Subarrays in inline-assembly. C++

Question

void new2d(int* aInit, int* aResult)
{
        int cyclic[34] = {0};
        for (int i = 0; i < 32; i++)
        {
                cyclic[i] = aInit[i];
        }
        cyclic[32] = aInit[0];
        cyclic[33] = aInit[1];
        float three = 3.0;
        for (int i = 0; i < 32; i += 4)
        {
                int j = i + 1;
                int k = j + 1;
                __asm__ __volatile__
                (
                "vmovdqa (%0), %%xmm0;"
                "vmovdqa (%1), %%xmm1;"
                "vcvtdq2ps %%xmm0, %%xmm0;"
                "vcvtdq2ps %%xmm1, %%xmm1;"
                "addps %%xmm0, %%xmm1;"
                "vmovdqa (%2), %%xmm1;"
                "vcvtdq2ps %%xmm1, %%xmm1;"
                "addps %%xmm0, %%xmm1;"
                "vbroadcastss (%3), %%xmm1;"
                "divps %%xmm0, %%xmm1;"
                "vcvtps2dq %%xmm0, %%xmm0;"
                "vmovdqa %%xmm0, (%4);"
                :
                : "a"(&(cyclic[i])), "b"(&(cyclic[j])), "c"(&(cyclic[k])), "d"(&three), "S"(&aResult[i])
                );
        }
}

Trying to add up three subarrays of one initial array, find their means, and save them in the result array. Though, after launching .exe file, it shows Segmentation Fault. How can I fix it? Using GNU 2.9.3, Ubuntu

Note that your inline assembly is invalid as it doesn't declare appropriate clobbers. This kind of task is much better done with intrinsic functions. — fuz, Apr 30 '20 at 08:18
Even if you were using inline asm safely, you're shooting yourself in the foot with many missed optimizations, e.g. hoisting the load of `3.0` out of the loop, and multiplying by `1.0/3` instead of using slow division. Also using memory source operands for `vcvtdq2ps`. And if your integers won't overflow, doing integer adds instead of converting to FP and back. Also, `j`'s load `cyclic[i+1 + 0..3]` could be generated with a shuffle like maybe `vpalignr` from the `cyclic[i]` vector and next iteration's `cyclic[i]` vector. Unaligned load throughput is generally excellent so maybe not worth it — Peter Cordes, Apr 30 '20 at 08:38
If you'd used intrinsics, compilers could do some of these for you, e.g. hoisting the `vbroadcastss` (`_mm_set1_ps(3.0f)`) out of the loop. — Peter Cordes, Apr 30 '20 at 08:40

Andrey Semashev · Accepted Answer · 2020-04-30T09:58:50.053

1

You're using vmovdqa instruction, which requires an aligned memory operand, on an unaligned element of the array. Use vmovdqu instead, for both loads and stores. Or better yet, use memory operands in the actual computation instructions (this is only valid in AVX though; in legacy SSE memory operands of most instructions must be aligned).

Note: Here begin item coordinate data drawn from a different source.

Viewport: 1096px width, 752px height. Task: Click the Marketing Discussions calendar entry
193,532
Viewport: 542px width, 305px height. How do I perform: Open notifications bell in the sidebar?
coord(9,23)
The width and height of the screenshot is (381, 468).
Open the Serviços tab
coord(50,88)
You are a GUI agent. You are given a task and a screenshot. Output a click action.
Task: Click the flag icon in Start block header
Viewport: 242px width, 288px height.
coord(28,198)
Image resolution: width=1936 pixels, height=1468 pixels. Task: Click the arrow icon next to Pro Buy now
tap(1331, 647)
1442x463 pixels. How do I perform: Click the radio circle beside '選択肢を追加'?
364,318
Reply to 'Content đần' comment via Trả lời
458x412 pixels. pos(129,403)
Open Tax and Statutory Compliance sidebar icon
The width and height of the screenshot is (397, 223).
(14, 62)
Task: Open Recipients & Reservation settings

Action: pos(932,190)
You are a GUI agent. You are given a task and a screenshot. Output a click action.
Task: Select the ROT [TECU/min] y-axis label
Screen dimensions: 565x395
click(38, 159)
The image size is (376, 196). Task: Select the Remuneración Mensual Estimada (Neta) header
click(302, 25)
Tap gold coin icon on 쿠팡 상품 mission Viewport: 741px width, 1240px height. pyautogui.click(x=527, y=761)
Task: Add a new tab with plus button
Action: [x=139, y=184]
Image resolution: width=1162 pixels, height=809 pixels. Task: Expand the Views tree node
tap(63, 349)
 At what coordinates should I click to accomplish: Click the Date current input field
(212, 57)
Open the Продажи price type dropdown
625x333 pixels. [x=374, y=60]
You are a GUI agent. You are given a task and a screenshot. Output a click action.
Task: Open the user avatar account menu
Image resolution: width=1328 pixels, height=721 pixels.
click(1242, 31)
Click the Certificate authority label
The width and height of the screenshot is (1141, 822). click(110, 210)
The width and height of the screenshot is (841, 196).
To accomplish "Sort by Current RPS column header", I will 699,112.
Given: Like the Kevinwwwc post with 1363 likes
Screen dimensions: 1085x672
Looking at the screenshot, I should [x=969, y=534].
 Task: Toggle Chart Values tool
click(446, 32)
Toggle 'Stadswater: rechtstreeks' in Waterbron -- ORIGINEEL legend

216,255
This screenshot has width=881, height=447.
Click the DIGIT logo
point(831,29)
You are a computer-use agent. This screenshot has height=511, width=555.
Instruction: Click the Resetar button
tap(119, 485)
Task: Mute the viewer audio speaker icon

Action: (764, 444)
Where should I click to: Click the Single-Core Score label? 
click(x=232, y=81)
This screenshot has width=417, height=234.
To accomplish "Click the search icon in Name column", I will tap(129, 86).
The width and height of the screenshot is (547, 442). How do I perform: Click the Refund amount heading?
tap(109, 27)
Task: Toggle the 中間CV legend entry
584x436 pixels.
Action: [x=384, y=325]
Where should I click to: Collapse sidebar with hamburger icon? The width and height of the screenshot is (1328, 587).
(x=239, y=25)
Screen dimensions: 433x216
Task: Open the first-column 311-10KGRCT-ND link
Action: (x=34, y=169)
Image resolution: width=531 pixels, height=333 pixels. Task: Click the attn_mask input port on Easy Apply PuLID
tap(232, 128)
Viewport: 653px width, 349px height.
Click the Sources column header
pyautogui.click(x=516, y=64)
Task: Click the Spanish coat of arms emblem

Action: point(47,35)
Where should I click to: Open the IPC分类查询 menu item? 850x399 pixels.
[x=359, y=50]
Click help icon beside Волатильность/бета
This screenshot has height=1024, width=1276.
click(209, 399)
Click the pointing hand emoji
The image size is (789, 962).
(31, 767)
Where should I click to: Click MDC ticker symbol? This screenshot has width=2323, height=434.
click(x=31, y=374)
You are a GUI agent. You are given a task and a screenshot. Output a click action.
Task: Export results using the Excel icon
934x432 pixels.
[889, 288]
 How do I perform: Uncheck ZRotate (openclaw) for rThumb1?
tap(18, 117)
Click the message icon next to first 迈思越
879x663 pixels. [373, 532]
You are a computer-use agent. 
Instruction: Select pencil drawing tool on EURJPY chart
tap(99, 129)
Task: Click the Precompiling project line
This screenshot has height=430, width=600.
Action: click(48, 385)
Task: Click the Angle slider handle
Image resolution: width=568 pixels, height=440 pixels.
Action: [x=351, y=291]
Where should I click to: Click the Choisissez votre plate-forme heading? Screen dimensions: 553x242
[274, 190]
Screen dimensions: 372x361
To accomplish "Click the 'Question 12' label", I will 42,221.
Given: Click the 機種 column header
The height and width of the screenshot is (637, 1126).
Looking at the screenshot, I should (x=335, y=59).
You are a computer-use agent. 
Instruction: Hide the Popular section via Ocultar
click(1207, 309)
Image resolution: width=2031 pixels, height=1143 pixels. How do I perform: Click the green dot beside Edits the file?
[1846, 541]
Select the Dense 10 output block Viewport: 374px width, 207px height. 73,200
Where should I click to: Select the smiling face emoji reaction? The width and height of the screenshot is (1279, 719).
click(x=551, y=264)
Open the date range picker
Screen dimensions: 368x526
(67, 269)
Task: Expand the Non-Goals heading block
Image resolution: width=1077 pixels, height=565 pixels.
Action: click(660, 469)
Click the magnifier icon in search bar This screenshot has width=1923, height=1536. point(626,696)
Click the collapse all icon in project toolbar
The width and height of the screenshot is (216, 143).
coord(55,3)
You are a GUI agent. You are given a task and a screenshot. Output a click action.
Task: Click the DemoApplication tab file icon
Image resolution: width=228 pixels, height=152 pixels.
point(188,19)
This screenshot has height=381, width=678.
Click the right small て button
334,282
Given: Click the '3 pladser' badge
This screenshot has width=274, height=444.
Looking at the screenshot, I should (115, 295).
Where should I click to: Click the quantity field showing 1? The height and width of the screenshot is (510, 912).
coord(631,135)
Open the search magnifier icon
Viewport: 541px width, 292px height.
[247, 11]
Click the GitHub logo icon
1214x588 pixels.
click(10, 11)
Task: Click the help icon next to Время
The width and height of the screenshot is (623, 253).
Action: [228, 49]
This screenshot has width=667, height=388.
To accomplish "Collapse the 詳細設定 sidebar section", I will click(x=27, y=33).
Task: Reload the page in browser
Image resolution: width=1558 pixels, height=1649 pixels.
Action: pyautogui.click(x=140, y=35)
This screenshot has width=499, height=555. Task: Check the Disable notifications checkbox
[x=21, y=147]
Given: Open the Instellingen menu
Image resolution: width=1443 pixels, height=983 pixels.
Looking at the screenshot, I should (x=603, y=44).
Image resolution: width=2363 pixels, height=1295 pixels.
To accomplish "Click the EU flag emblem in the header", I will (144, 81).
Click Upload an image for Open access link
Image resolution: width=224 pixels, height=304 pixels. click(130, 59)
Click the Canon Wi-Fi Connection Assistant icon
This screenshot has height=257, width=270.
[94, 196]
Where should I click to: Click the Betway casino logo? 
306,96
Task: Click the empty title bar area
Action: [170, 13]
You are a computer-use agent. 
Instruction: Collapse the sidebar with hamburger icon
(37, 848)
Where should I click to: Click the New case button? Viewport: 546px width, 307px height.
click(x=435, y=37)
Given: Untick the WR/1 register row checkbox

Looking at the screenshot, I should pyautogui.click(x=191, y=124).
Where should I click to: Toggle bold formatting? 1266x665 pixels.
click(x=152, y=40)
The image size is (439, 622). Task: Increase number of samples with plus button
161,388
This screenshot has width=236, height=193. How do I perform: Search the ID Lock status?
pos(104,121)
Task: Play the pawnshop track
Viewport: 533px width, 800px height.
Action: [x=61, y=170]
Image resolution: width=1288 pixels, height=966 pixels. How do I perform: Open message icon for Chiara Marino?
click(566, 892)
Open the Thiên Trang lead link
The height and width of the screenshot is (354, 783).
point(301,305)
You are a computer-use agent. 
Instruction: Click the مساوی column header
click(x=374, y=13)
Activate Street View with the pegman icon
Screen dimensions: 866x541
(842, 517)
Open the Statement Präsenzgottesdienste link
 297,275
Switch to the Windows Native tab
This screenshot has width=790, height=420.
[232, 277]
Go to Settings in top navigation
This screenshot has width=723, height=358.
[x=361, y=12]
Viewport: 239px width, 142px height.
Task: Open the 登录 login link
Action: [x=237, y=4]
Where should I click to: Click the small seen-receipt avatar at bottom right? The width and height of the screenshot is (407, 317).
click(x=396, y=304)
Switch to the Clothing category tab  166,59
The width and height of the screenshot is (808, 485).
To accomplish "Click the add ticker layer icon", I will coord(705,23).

There are other inefficiencies and problems with the assembler block. For instance, as mentioned in the comments, you're missing the clobbers, which indicate pieces of CPU and memory state that may be modified by the asm block. In your case, you're missing "memory", "xmm0" and "xmm1" clobbers. Without these, the compiler will assume that the asm block does not affect memory contents (the aResult array in particular) or the xmm registers (and, for example, use these registers for its own purposes in conflict with your asm block).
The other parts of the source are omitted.